O relato é feito em vaivéns de pré e pós guerra, com inserções de episódios do próprio conflito, e está dividido por capítulos, cujos enunciados são um mimo literário, um preâmbulo que pressagia a gargalhada solta, o sorriso embevecido ou a lágrima compassiva que, nestas 382 páginas, estão sempre à espreita. Sasa Stanisic não faz juízos de valor explícitos, não se envolve em ensaios histórico-pollíticos, não tenta espetar -nos a sangue frio imagens de atrocidades e selvajaria. O que realmente nos impossibilita de ficar imunes a esta leitura é a suavidade com que Aleksander nos faz mergulhar na crua realidade da história de todas as guerras e de todos os refugiados. Atento ao pormenor, e detentor de uma imaginação prodigiosa e de um talento para a fantasia , com a dose certa de humor, ironia e um atrevimento enternecedor, descreve o quotidiano na forma de anedotas rocambolescas − a festa de inauguração de uma retrete interior que se cruza com recordes do mundo de dor de barriga, o peso da mágoa de uma traição amorosa ou a raiva se ser superado num jogo de Tetris, um avô triste que se casa com o Drina, as três mortes de Tito, a obstinação de um peixe-gato com óculos, um camarada professor que deixa de ser camarada e exige ao aluno o uso de aspas nos diálogos das redacções … Mas a perda, a nostalgia e a dor também marcam presença e podemos encontrá-las nas muitas dúvidas e desejos desta criança que sofre com destruição do seu mundo, que vê demasiados cadáveres a afundarem-se nas águas do seu amado Drina −«A que saberia, se tivesse um sabor? A que sabe um tal cadáver? Um rio também é capaz de odiar, tu que achas?»− e que é obrigada a refugiar-se na Alemanha.

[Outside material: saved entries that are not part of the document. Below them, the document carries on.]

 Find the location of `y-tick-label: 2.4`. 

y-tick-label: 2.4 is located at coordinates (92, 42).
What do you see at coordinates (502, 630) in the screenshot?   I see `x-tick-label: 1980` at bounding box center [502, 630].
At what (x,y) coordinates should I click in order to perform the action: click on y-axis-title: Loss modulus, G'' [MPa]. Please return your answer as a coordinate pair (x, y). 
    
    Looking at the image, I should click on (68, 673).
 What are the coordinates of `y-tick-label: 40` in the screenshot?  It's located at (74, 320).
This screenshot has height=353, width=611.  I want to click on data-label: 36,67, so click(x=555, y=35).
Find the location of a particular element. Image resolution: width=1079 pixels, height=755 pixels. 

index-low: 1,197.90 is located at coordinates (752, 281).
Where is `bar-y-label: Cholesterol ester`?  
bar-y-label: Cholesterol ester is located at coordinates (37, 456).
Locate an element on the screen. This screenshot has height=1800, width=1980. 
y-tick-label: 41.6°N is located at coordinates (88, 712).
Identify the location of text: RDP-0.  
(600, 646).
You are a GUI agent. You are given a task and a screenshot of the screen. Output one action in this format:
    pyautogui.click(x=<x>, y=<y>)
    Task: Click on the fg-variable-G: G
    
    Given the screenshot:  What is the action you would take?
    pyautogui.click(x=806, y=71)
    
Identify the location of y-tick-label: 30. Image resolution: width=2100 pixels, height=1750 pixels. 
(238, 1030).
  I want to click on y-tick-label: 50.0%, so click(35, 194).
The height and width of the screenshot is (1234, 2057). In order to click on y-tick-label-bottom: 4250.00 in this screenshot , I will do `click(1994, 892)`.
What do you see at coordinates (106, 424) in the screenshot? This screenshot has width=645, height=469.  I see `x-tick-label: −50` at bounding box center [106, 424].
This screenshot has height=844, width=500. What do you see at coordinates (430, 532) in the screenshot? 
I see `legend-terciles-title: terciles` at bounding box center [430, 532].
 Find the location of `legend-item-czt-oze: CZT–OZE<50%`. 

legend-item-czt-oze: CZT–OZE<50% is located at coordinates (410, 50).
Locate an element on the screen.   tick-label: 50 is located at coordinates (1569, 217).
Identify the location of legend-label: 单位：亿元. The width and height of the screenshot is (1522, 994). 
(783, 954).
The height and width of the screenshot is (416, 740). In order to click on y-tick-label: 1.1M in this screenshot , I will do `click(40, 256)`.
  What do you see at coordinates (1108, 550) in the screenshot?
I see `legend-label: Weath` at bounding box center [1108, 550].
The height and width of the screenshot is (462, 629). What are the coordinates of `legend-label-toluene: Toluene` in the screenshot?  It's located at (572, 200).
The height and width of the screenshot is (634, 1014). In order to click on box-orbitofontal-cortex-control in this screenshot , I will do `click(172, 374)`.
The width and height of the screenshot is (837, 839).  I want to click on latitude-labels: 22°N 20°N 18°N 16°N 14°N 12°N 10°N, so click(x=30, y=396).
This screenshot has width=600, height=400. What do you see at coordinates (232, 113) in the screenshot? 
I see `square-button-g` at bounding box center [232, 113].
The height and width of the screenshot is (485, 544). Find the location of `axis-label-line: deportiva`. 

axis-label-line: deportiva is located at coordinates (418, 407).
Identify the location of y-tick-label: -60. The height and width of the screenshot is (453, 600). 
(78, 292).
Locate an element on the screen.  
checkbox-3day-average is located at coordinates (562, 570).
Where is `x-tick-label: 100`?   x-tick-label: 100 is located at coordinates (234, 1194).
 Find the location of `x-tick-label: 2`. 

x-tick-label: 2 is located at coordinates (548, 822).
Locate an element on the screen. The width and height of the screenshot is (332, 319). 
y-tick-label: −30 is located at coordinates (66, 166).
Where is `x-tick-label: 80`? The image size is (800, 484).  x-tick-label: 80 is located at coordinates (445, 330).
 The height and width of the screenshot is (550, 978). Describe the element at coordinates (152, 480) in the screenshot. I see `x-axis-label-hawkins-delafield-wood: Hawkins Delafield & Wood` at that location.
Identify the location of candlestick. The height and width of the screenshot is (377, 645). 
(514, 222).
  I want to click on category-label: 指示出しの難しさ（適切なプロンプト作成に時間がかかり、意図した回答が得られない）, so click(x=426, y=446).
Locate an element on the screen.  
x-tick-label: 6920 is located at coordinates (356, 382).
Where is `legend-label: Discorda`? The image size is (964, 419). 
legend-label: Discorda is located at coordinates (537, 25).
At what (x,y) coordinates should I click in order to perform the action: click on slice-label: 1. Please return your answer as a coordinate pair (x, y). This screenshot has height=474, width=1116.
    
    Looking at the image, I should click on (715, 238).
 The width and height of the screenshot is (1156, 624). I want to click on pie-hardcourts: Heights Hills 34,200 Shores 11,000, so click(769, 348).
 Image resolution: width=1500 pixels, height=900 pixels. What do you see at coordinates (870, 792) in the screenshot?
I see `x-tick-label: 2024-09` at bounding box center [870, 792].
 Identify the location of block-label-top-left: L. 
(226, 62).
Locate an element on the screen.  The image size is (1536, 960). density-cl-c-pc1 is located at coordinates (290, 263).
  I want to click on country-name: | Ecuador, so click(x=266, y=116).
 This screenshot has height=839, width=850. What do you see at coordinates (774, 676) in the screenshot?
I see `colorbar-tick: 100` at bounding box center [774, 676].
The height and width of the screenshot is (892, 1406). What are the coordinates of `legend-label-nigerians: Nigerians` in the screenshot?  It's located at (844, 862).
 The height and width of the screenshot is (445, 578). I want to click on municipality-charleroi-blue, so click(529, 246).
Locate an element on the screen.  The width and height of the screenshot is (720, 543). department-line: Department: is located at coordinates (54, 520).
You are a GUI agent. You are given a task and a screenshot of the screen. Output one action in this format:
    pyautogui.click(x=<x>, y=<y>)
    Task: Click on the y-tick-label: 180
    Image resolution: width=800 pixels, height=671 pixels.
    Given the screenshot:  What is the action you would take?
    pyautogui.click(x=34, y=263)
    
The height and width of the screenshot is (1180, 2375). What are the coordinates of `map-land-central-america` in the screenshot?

Se Aleksandar fosse feiticeiro de capacidades as coisa poderiam opor-se, os corrimãos, os gramofones, as espingardas, as casas não se consumiriam em chamas, tocariam promessas com a mestria de Bach e teriam um reportório de músicas tão variado e imprevisível como os estados de espírito que moram dentro de cada um dos seus habitantes; as recordações teriam o mesmo sabor do seu gelado favorito; as nuvens seriam pegajosas como teias de aranha para que as granadas ficassem presas nela;

A tonalidade e a melodia de Como um Soldado Conserta o Gramofone faz-nos querer voltar a ser crianças; a aparente ingenuidade disfarçada de prosa é comovente e assustadora. Nota-se pinceladas de prémio Nobel na recorrência à ponte sobre o Drina, não sei se propositadas. Esta obra é pura magia.

Sinopse aqui. Biografia do autor aqui.

Como o Soldado Conserta o Gramofone, Sasa Stanisic, Quetzal Editores. Tradução de Paulo Osório de Castro e revisão de Pedro Ernesto Ferreira.